Because of new social studies standards approved by Gov. Matt Mead, students in the Johnson County School District will soon learn more about Native American culture and history
“Thanks to the contributions of many tribal members, we know that our social studies standards will present a complete picture of Wyoming history to our students,” State Superintendent of Public Instruction Jillian Balow said.
On Aug. 17, Mead signed and approved amendments to statewide standards for social studies. He also approved changes to math standards.
The new social studies standards will give Native American students across the state more access to their culture and history in the classroom. The new standards were inspired by the 2017 passage by the Wyoming Legislature of the Indian Education For All Act, according to Dr. Thomas Sachse, the coordinator of the State Board of Education, which created the updated standards.
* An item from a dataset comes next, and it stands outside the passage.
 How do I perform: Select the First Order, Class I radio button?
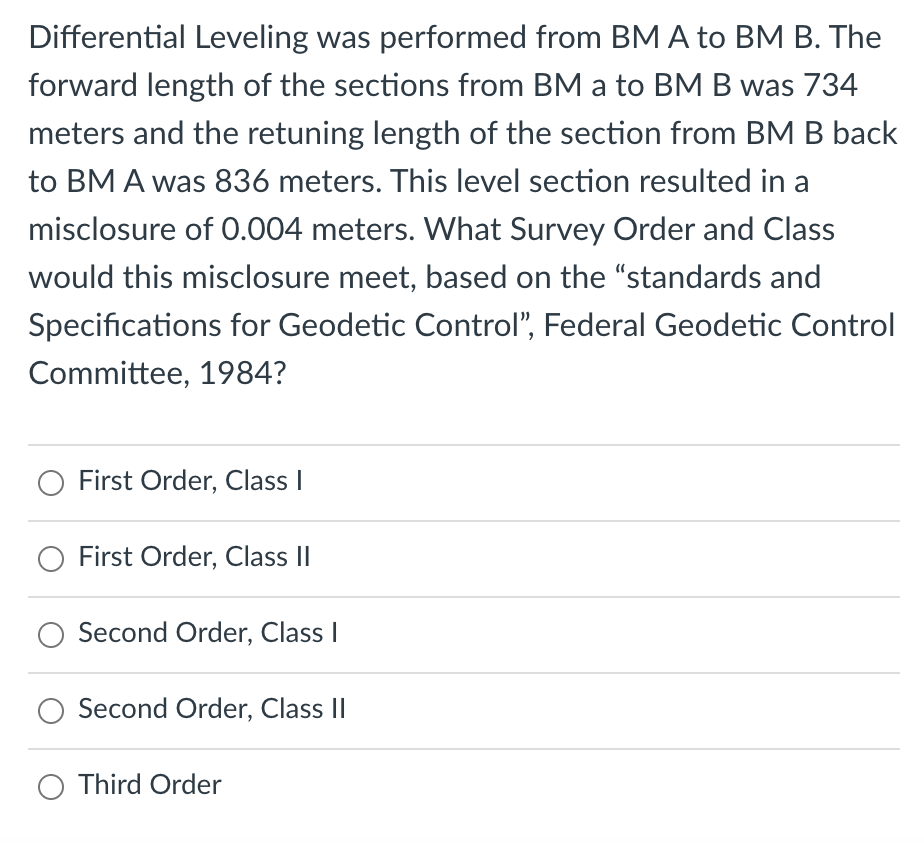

The bill requires schools across the state to teach the history and culture of Wyoming’s two tribes, the Eastern Shoshone and the Northern Arapaho.
In a July interview with the Buffalo Bulletin, Buffalo High School teacher Tiffany Songer spoke favorably about the updates, although she also expressed concern that teachers could be spread too thin.
“I think it’s great that the new standards require us to focus on the contributions of Native Americans in history and culture,” Songer said. “It is important for us to see our country’s history through a variety of different perspectives, and it is also important to speak to the history of our Native American students. My only concern is that every time you add new requirements, it becomes harder to cover everything adequately.”
Unlike the history standards, the new math standards won’t lead to changes in student instruction but will instead provide clarity for teachers, according to Sachse.
“The new math standards do provide more examples of the kinds of work students should be doing,” Sachse said. “The hope is that the changes will serve as a helpful guide to teachers as they evaluate student work.”
Now that the standards have been approved, teachers will have three years to update their curriculum, Sachse said.